begin EXTRACT TO READ

Take a break from the news. There is strong evidence to suggest that constant exposure to negative news cycles can have a detrimental effect on our mental health. For children particularly, this exposure has an adverse effect even when the events do not affect them personally. This is compounded by the way that news is presented; the more vivid and dramatised the report is, the more negative the impact. Unfortunately, social media developers know that that the more sensationalised the report, the more likely people (including children) are to read it.

Consciously limit your family’s exposure to the news. Consider turning off background TV or radio in the house or car.  Depending on the age of your child, you might want to set limits on the amount of time they are spending on screens. For older children, you could talk about the research and help them make good decisions about what they are choosing to look at online.

Keep having conversations. Children often want to talk, and if we don’t talk to them in an age-appropriate way about what they are seeing, they will get their information somewhere else. Give children the space to express how they feel and reassure them that what they are feeling is normal. It can also be helpful to share coping strategies you find helpful and that they could try.

end EXTRACT TO READ
begin GIVEN INFORMATION

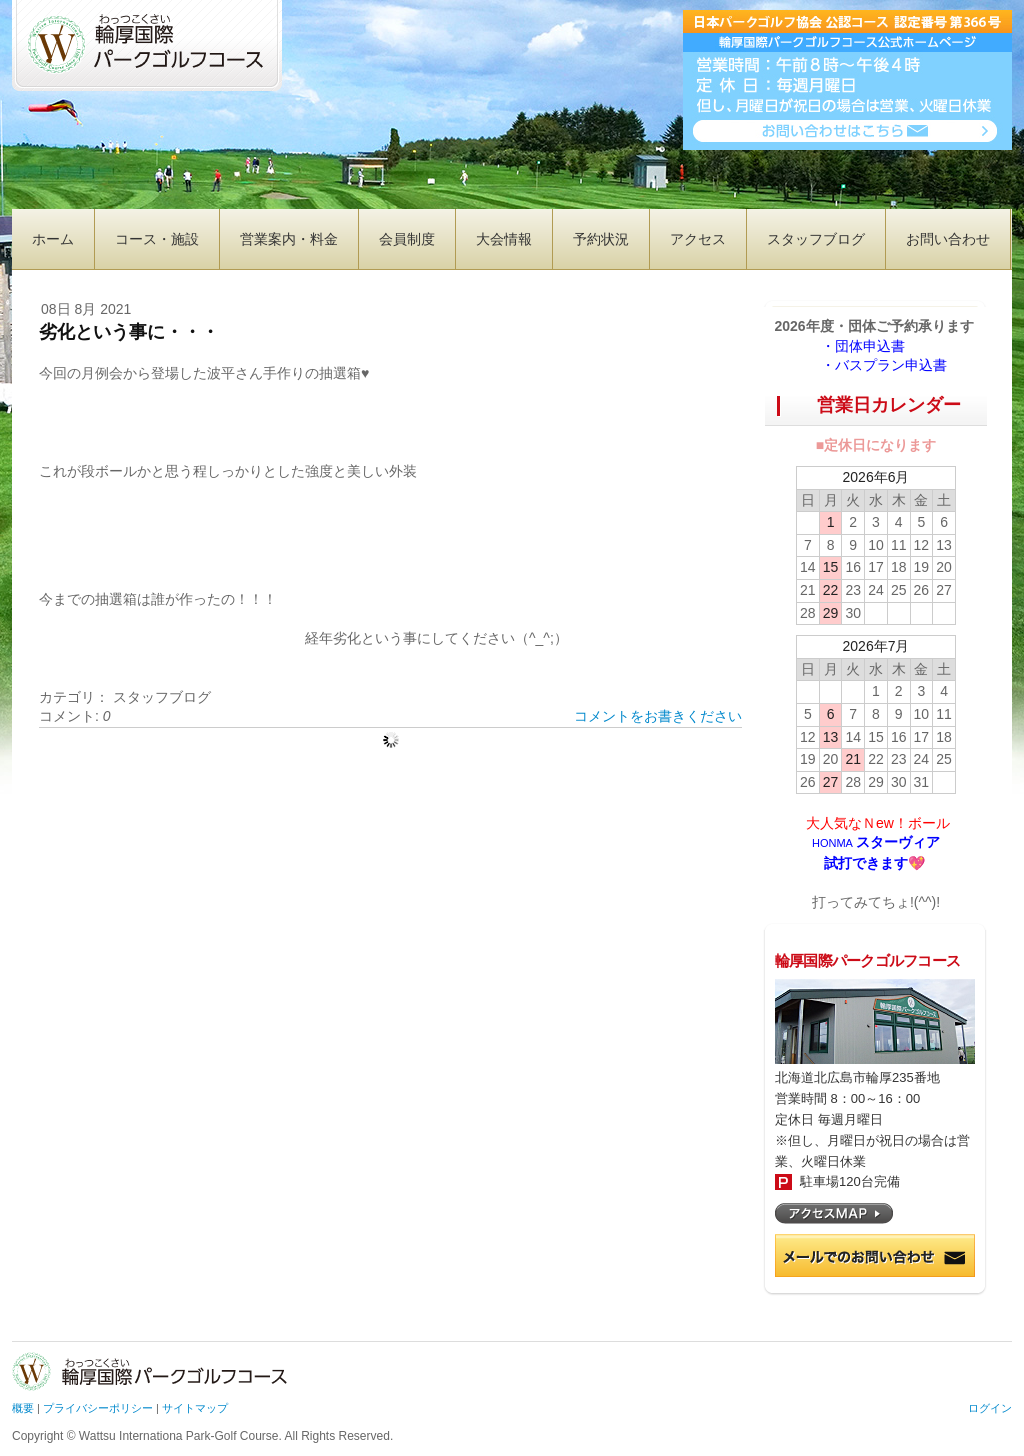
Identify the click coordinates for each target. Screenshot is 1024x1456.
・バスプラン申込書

end GIVEN INFORMATION

PROBLEMS TO WORK ON:
A: Decide whether each statement agrees with the advice on children and the news. Answer yes or no for each and quote the words from the advice that settle it.
(i) Negative news harms children only when the events affect them personally.
(ii) The more dramatized a news report is, the greater its negative impact.
(iii) Parents might turn off background radio in the car.
B: According to the advice on children and the news, why should adults keep talking with children about what they are seeing? Answer in one to three sentences.
C: Proceed with the advice on children and the news, picking up after its final sentence.

EXERCISE RESULTS:
A:
(i) No: "this exposure has an adverse effect even when the events do not affect them personally."
(ii) Yes: "the more vivid and dramatised the report is, the more negative the impact."
(iii) Yes: "Consider turning off background TV or radio in the house or car."

B: Children often want to talk. If adults don't talk with them in an age-appropriate way about what they are seeing, the children will get their information somewhere else.

C:
Be aware of your own responses. How parents react and talk about the news will shape the way children feel. They will pick up our views and fears and may be hyper-vigilant to your reactions and conversations when they are feeling anxious or insecure. Be careful of when and where you talk about things children may find confusing or upsetting.

Reassure them that they are safe. Reassure them they are not in any immediate danger and that they are safe.

Focus on healthy routines. Maintaining family routines help make young people feel secure and safe. Having regular meal and bedtimes and continuing to do things they enjoy; playing sport, going for walks, spending time together as a family, are concrete ways of showing them that ‘normal’ life goes on, even in times of terrible adversity.

Finally, it is vitally important to look after yourself in these times. Spend time with good friends and family, rest when you are tired, see a professional if you need to. Remember that the supporter also needs support.



Thornton, S. How will the bad news cycle of recent years affect young people? British Journal of Child Health (2022)

Masood, R. How to talk to kids about violence, crime and war, Common Sense Media (2023)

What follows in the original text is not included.